Data supplied
○ ○ ○ ○ ○

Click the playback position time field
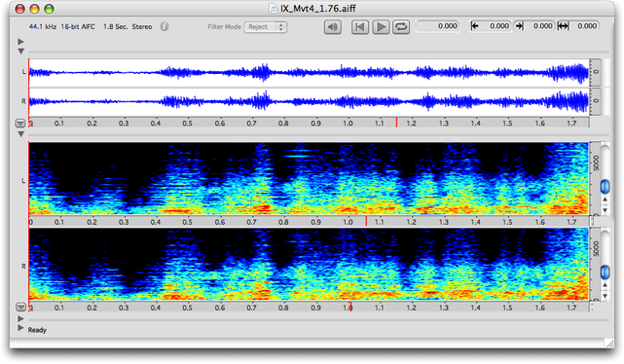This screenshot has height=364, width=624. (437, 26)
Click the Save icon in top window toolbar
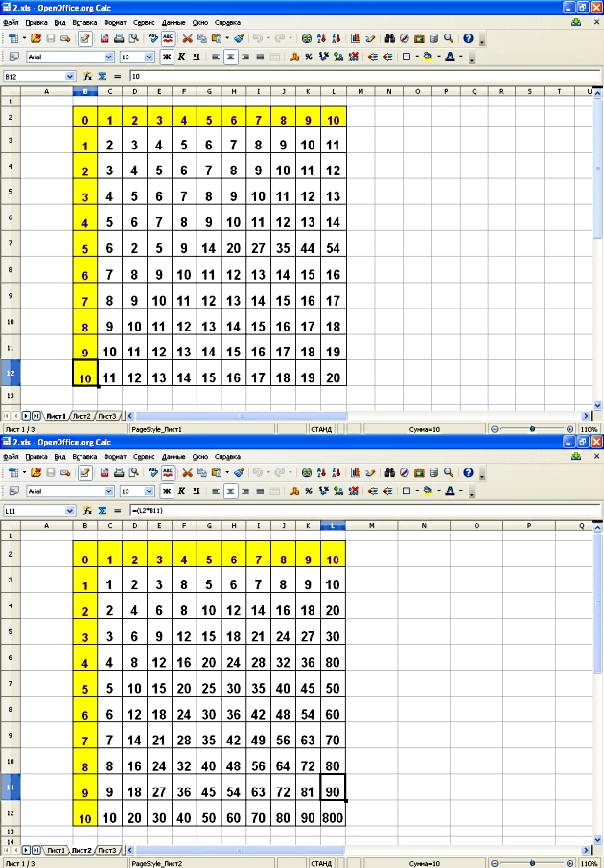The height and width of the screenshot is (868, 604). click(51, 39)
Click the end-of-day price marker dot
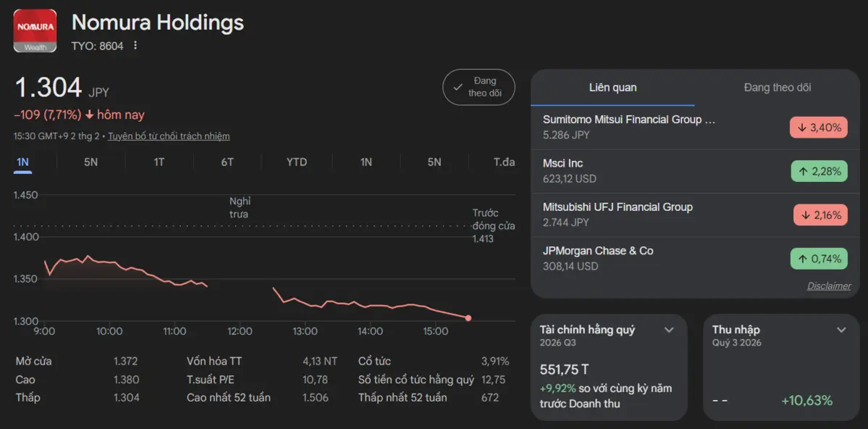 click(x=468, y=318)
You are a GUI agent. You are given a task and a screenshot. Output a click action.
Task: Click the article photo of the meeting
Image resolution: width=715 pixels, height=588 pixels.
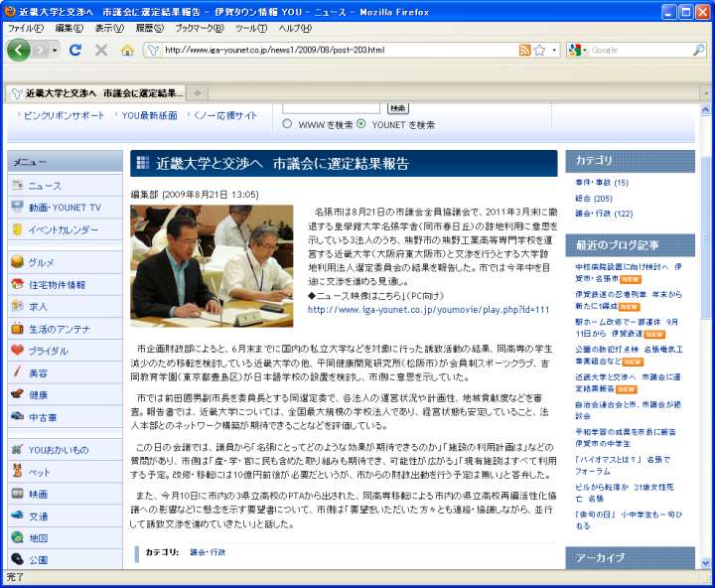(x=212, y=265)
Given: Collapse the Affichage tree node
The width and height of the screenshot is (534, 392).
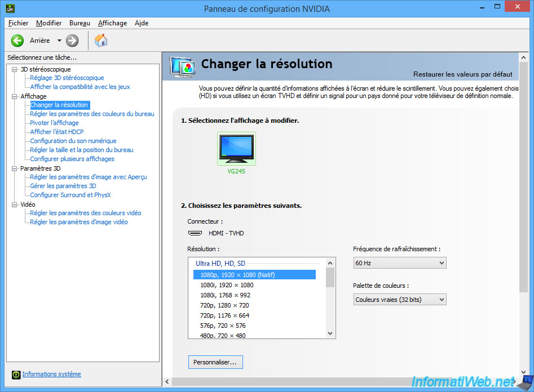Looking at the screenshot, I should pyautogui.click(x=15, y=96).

○ ○ ○ ○ ○

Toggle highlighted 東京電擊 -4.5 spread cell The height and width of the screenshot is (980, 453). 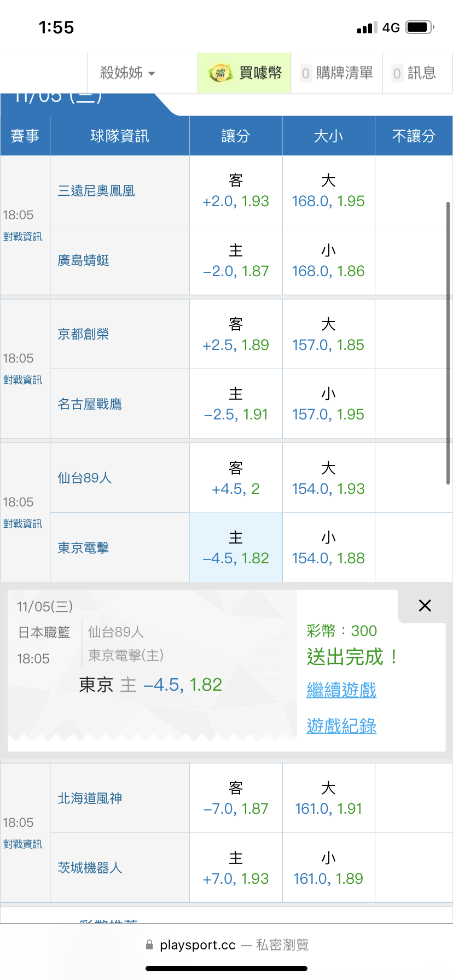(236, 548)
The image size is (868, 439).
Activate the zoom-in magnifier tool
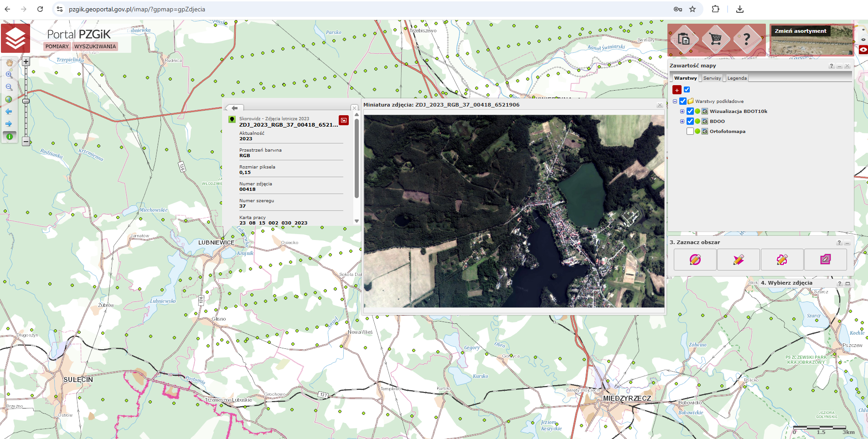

○ ○ ○ ○ ○

Your goal
Please reproduce, exactly as they appear above, the lines from the line containing "The image size is (868, 439)." up to and including the line containing "Activate the zoom-in magnifier tool".

Solution for this task
The image size is (868, 439).
Activate the zoom-in magnifier tool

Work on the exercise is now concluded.